Painful menstruation affects over half of menstruating women and is the leading cause of lost time from school and work among women of childbearing age. This pain may precede menstruation by several days or may accompany it, and usually subsides as bleeding tapers off.
Some pain during menstruation is normal; excessive pain is not. Dysmenorrhea refers to menstrual pain severe enough to limit normal activities or require medication.
There are several types of dysmenorrhea:
Primary dysmenorrhea refers to menstrual pain that occurs in otherwise healthy women. This type of pain is not related to any specific problems with the uterus or other pelvic organs. Prostaglandin (a substance that circulates in the body) activity is thought to be a causative factor because prostaglandin levels have been found to be much higher in women with dysmenorrhea than in women who experience only mild or no menstrual pain.
Secondary dysmenorrhea is menstrual pain that is attributed to some underlying disease process or structural abnormality either within or outside the uterus (for example, pelvic inflammatory disease, fibroids, endometriosis, adhesions, or uterine displacement). Endometriosis is the most common cause of dysmenorrhea associated with a disease process and is frequently misdiagnosed.
Psychogenic dysmenorrhea may be attributed to emotional stress or anxiety. It can also be caused by wrong information regarding menstruation or negative attitudes about the menstrual cycle.
The presence of an IUD (intrauterine device for contraception) may be a potential cause of menstrual pain, however the currently used IUDs usually lead to pelvic pain only around the time of insertion.

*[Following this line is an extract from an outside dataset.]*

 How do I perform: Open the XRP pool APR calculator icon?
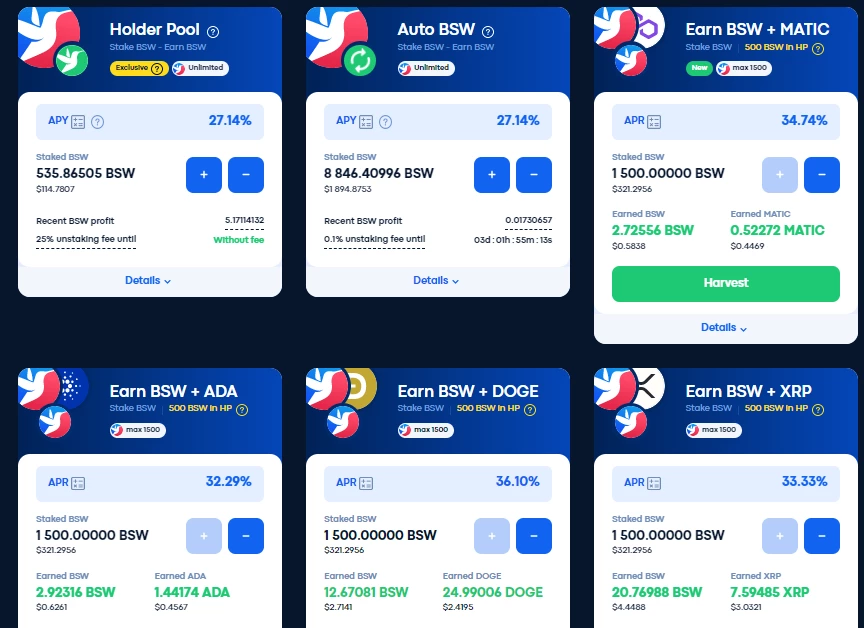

The incidence of menstrual pain is greatest in women in the late teens and twenties, then declines with age. It does not appear to be affected by childbearing. An estimated 10 to 15% of women experience menstrual pain each month severe enough to prevent normal daily function at school, work, or home. The majority of women will suffer this degree of disability at least once during their reproductive years. Increased risk is associated with younger age, multiple sexual partners, and past medical history of any of the conditions associated with secondary dysmenorrhea.